HousingEstate, Jakarta - Kementerian Pekerjaan Umum dan Perumahan Rakyat (Kemenpupera) melalui Keputusan Menteri PUPR No. 535/KPTS/M/2019 telah menetapkan harga baru rumah bersubsidi untuk tahun 2020. Ketentuan harga baru ini sudah ditetapkan sejak Desember 2019 dan berlaku efektif per 1 April 2020.

Ada lima wilayah dengan patokan harga berbeda. Untuk wilayah Jawa dan Sumatera (kecuali Jabodetabek, Riau, Bangka Belitung, dan Mentawai), harga rumahnya disesuaiakan dari tahun 2019 Rp140 juta  menjadi Rp150,5 juta. Wilayah Kalimantan (kecuali Kabupaten Murung Raya dan Mahakam Ulu) ada penyesuaian harga dari Rp153 juta menjadi Rp164,5 juta.

Wilayah Sulawesi, Bangka Belitung, dan Riau, terjadi penyesuaian dari Rp146 juta menjadi Rp156,5 juta. Kemudian Maluku, Bali, Nusa Tenggara, Jabodetabek, Anambas, Murung Raya, dan Mahakam Ulu penyesuaian harganya dari Rp158 juta menjadi Rp168 juta. Patokan harga di Papua dari Rp212 juta menjadi Rp219 juta.

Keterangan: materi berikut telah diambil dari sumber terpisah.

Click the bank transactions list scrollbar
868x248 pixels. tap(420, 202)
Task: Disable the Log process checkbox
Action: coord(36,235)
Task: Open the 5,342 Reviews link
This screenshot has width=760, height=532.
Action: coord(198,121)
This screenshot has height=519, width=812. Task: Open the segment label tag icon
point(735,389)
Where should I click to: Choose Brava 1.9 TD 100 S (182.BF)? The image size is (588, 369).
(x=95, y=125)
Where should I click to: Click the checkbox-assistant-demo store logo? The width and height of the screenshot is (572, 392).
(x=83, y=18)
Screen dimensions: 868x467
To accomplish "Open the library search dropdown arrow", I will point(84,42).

Kalangan pengembang menyambut baik kenaikan patokan harga ini. Menurut asosiasi Real Estate Indonesia (REI) patokan harga baru tersebut merupakan usulan REI sejak lama. “Yang mengherankan kenapa harga  sudah ditetapkan sejak  2019  tapi baru diberlakukan April 2020,” Kata Totok Luisda, Ketua Umum DPP REI.

“Sebagai pengembang tentu kami mengapresiasi kenaikan ini walaupun kita mempertanyakan kenapa ada jarak pemberlakuannya, apa sih bedanya? Kita perusahaan pengembang ini membutuhkan proses yang panjang dan investasi yang tidak sedikit dengan kenyataan semua harga pada naik,” ujarnya kepada housingestate.id, Jumat (3/4).

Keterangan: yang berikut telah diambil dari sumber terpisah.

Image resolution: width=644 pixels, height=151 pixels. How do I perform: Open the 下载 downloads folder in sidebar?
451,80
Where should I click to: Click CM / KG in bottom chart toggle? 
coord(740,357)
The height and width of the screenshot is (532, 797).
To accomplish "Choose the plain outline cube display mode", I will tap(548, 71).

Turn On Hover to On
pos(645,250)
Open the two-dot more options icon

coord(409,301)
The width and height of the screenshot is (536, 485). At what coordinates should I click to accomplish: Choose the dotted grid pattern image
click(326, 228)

Totok juga merespon kritikan beberapa pihak termasuk dari kalangan pemerintah yang menyebut kalangan pengembang menahan produknya untuk mendapatkan patokan harga baru ini. Kritikan lainnya, cost structure produk yang sudah dikembangkan sebelumnya tapi dihitung menggunakan cost structure yang baru.

Menurutnya, hal tersebut tidak terlepas dari panjangnya proses pengembangan suatu kawasan. Terlebih untuk rumah murah dengan margin yang sangat tipis. Pengembang, jelas Totok, tidak bisa disamakan dengan jenis usaha perdagangan lain yang hanya membeli dengan harga pokok sekian, kemudian mengambil margin untuk keuntungannya.

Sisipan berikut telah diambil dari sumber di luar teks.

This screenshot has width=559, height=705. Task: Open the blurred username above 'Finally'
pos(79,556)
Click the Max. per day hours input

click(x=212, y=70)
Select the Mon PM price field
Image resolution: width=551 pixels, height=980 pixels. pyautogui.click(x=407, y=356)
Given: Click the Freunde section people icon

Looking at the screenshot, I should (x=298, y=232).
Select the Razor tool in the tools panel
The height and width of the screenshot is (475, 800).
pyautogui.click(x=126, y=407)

Ada banyak faktor yang harus diperhitungkan karena pengembang bekerja dengan cara meng-create suatu kawasan kosong yang belum bernilai menjadi suatu kawasan yang bernilai tinggi termasuk untuk memfasilitasi kehidupan. Dalam perjalanannya ada banyak faktor khususnya kenaikan harga yang pasti terjadi dalam setiap prosesnya.

“Dalam pengembangan itu ada cost of money yang harus kita keluarkan. Investasi sudah sejak lama, harga pada naik terus, itu bagaimana? Kalau suplai kurang nanti kita disalahkan lagi. Kalau pemerintah jadi pengembang, saya yakin pasti akan minta patokan harga tahun 2022 dari sekarang,” katanya.